## EXERCISE INPUT
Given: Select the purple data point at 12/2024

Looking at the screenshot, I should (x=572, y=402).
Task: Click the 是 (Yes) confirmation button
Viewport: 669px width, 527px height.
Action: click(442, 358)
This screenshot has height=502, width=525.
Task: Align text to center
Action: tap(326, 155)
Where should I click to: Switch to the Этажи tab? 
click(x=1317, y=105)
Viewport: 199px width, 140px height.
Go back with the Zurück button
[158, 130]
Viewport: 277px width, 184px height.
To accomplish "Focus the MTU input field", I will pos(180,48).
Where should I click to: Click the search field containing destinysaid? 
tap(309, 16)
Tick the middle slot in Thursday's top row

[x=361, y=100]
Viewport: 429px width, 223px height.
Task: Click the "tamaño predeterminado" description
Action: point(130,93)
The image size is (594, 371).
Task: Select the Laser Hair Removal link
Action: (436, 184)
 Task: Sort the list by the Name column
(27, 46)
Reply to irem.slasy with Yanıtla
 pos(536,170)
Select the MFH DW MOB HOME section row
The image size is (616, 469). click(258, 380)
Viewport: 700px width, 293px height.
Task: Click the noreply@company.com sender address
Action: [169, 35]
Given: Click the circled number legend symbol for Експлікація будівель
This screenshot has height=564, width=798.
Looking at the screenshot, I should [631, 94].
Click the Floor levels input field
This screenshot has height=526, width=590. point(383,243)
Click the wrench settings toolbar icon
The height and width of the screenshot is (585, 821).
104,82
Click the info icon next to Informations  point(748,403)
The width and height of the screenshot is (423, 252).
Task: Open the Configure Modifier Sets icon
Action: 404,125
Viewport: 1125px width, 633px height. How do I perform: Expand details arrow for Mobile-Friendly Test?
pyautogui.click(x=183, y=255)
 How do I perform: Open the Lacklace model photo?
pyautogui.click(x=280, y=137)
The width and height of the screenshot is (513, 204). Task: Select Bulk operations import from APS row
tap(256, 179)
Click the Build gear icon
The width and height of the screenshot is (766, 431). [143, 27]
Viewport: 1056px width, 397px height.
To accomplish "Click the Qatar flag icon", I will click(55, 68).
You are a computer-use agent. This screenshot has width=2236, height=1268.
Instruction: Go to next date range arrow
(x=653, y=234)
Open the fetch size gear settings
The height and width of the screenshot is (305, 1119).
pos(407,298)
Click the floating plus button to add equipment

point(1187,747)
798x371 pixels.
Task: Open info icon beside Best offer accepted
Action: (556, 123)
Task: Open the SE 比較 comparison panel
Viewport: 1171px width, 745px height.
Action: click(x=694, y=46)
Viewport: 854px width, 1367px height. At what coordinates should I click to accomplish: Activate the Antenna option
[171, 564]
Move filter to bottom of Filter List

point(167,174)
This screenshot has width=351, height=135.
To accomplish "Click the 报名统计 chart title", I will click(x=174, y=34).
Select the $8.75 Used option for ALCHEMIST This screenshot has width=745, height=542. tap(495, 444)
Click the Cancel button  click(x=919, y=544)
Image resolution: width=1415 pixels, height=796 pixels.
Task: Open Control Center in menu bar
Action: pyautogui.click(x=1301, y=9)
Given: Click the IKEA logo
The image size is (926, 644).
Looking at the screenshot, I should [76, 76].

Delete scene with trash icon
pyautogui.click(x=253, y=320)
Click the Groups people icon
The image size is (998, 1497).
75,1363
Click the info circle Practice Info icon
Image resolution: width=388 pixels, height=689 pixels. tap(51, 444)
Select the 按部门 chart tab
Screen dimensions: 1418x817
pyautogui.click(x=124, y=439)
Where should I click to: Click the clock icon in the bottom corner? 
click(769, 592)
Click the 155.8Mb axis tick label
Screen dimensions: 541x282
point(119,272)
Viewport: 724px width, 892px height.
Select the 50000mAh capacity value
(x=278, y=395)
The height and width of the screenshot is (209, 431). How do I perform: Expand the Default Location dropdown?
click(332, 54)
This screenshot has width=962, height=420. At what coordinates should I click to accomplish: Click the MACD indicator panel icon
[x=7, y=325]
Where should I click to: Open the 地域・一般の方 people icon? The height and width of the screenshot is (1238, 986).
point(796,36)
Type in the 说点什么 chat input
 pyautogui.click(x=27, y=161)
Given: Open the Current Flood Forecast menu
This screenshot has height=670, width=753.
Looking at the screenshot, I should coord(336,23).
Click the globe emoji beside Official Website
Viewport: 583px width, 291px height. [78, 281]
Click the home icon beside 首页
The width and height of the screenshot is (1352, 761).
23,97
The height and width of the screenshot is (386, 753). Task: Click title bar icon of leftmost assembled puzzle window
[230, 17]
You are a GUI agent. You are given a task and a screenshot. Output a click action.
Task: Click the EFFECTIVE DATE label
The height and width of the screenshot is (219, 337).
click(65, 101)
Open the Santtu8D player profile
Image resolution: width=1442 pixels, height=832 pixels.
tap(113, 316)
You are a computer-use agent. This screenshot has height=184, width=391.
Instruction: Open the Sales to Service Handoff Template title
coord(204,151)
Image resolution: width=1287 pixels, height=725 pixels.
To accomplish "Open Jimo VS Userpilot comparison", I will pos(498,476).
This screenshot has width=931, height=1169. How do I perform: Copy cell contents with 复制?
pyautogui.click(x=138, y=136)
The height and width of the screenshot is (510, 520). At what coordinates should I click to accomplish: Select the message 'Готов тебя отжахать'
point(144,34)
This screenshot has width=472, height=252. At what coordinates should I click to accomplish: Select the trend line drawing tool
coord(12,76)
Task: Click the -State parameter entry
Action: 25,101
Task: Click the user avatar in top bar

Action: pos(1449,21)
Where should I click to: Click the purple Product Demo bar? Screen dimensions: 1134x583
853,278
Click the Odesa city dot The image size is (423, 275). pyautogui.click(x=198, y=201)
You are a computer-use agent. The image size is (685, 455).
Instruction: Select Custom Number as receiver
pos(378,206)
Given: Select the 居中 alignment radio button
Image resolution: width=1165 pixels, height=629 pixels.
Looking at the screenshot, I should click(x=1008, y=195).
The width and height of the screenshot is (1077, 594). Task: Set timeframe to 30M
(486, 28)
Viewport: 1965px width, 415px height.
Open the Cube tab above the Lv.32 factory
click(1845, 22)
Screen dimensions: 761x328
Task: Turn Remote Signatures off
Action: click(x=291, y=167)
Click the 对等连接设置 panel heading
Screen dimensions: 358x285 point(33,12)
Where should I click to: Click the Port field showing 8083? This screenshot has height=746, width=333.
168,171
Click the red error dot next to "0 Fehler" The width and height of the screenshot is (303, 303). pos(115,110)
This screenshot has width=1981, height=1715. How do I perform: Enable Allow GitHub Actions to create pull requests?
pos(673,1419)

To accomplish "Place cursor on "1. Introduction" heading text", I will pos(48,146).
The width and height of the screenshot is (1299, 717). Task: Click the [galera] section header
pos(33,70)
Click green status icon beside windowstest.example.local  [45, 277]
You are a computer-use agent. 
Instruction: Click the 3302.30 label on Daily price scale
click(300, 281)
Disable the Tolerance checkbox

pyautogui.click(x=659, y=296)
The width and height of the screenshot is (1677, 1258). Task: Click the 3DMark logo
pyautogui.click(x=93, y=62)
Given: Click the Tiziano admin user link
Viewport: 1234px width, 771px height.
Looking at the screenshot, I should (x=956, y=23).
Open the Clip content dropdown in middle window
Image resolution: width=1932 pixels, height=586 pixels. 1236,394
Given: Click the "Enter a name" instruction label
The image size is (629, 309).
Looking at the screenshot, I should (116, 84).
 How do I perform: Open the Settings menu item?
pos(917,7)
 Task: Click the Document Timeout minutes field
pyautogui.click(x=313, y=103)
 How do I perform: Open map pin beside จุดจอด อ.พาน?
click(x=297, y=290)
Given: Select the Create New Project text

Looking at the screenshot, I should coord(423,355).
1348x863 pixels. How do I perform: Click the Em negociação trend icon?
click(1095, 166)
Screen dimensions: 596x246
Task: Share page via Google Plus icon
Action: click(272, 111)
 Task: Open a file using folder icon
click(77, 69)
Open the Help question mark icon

## WHAT THE TASK REQUIRES
Write the stretch of rows above from the line containing "Where should I click to: Open" through the line containing "pyautogui.click(x=27, y=161)" as a JSON list of strings, one string per line, with blank lines omitted.

## CORRECT OUTPUT
[
  "Where should I click to: Open the 地域・一般の方 people icon? The height and width of the screenshot is (1238, 986).",
  "point(796,36)",
  "Type in the 说点什么 chat input",
  " pyautogui.click(x=27, y=161)"
]